It was not till he had finished the dressing that he asked the news of Pitou.

The matter was simple. Since the disappearance of Catherine, whom Isidore Charny had had transported to Paris with her babe, and the departure of Billet to town also, Mother Billet, whom we have never presented as a strong-minded woman, fell into an increasing state of idiocy. Dr. Raynal said that nothing would rouse her from this torpor but the sight of her daughter.

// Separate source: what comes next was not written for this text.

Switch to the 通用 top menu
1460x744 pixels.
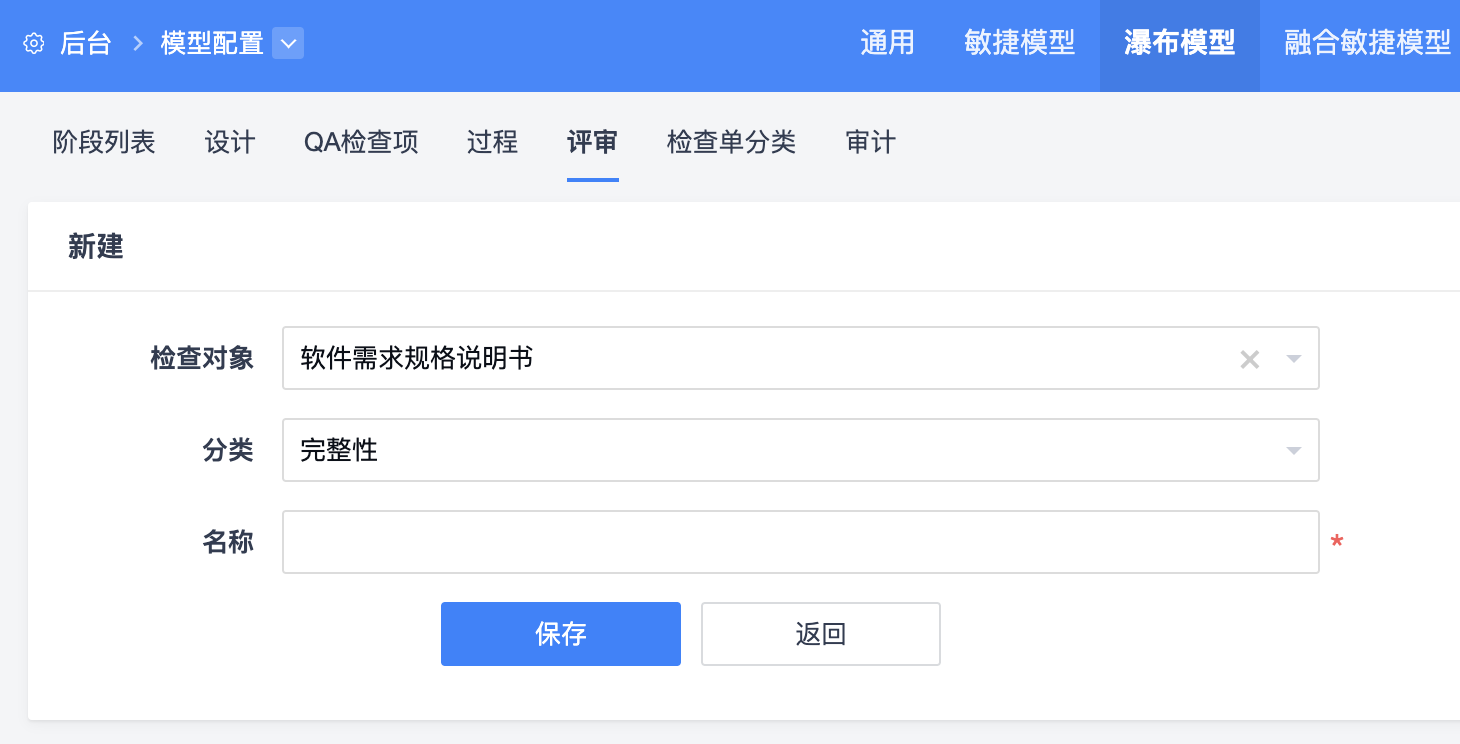(x=887, y=43)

Without waiting for the cue, Pitou started to Paris. He seemed predestined to arrive there at great events.

The first time, he was in time to take a hand in the storming of the Bastile; the next, to help the Federation of 1790; and now he arrived for the Massacre of the Champ de Mars. He heard that it had all come about over a petition drawn up by Dr. Gilbert and presented by Billet to the signers.

Pitou learnt at the doctor's house that he had come home, but there were no tidings of the farmer.

On going to the scene of blood, Pitou happened on the nearly lifeless body which would have been hurled in the river but for his interposition.

It was thus that Pitou hailed the doctor in the hospital and the wounded man had his chances improved by being in such skillful hands as his friend Gilbert's.

As Billet could not be taken to his wife's bedside, Catherine was more than ever to be desired there. Where was she? The only way to reach her would be through the Charny family.

Happily Ange had been so warmly greeted by her when he took Sebastian to her house that he did not hesitate to call again.